Changes the format of the variant identifier. The default is in the format of chr1:12345[hg38].
Usage
rename_variant_identifiers(
indir,
name,
qcdir = indir,
verbose = FALSE,
path2plink2 = NULL,
format = "@:#[hg38]",
showPlinkOutput = TRUE
)Arguments
- indir
[character] /path/to/directory containing the basic PLINK 2.0 data file name.pgen, name.pvar, name.psam
- name
[character] Prefix of PLINK 2.0 files, i.e. name.pgen, name.pvar, name.psam
- qcdir
[character] /path/to/directory where name.sscore as returned by plink2 –score will be saved to. User needs writing permission to qcdir. Per default is qcdir=indir.
- verbose
[logical] If TRUE, progress info is printed to standard out.
- path2plink2
[character] Absolute path to PLINK executable (https://www.cog-genomics.org/plink/2.0/) i.e. plink 2 should be accessible as path2plink -h. The full name of the executable should be specified: for windows OS, this means path/plink.exe, for unix platforms this is path/plink. If not provided, assumed that PATH set-up works and PLINK will be found by
exec('plink').- format
[character] This gives the template to rewrite the variant identifier.

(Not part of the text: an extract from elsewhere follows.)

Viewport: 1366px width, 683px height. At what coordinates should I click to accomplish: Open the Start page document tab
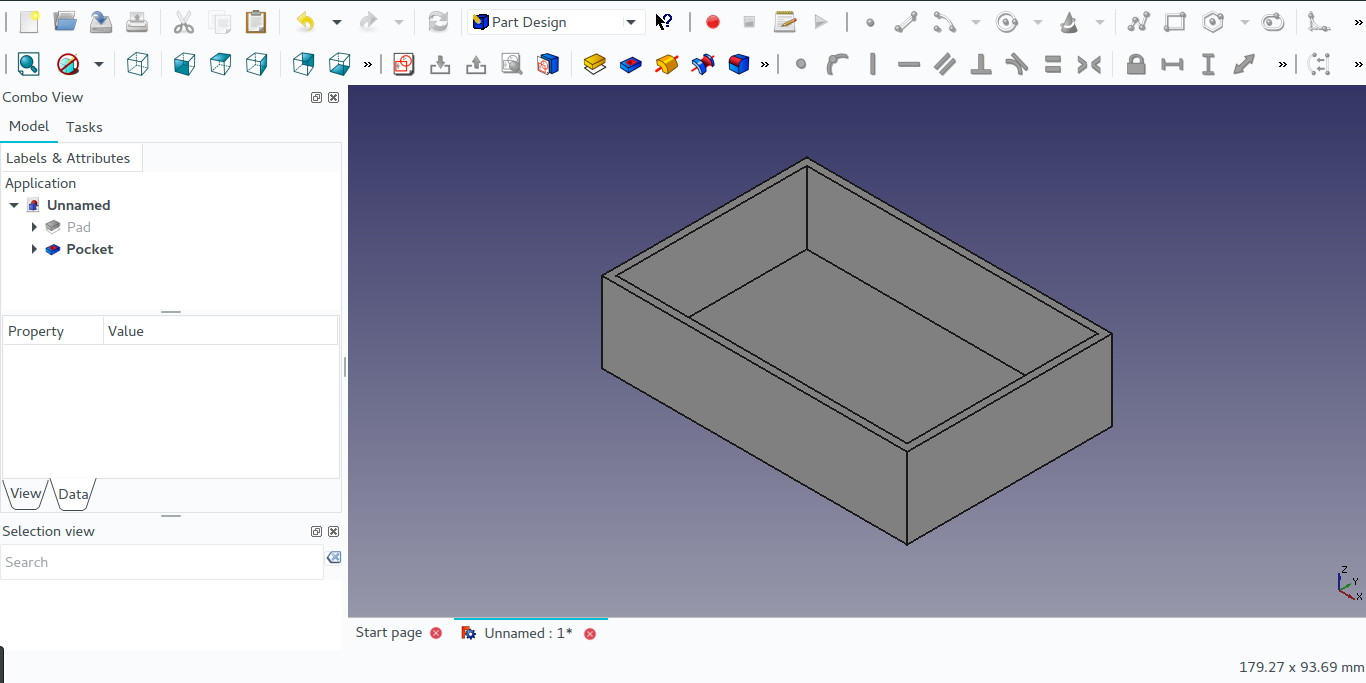point(389,633)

A '@' represents the chromosome code, and a '#' represents the base-pair position.
- showPlinkOutput
[logical] If TRUE, plink log and error messages are printed to standard out.
Examples
indir <- system.file("extdata", package="plinkQC")
qcdir <- tempdir()
name <- "data.hg38"
path2plink <- '/path/to/plink'
if (FALSE) { # \dontrun{
# the following code is not run on package build, as the path2plink on the
# user system is not known.
rename_variant_identifiers(indir=indir, qcdir=qcdir, name=name, path2plink2 = path2plink2)
} # }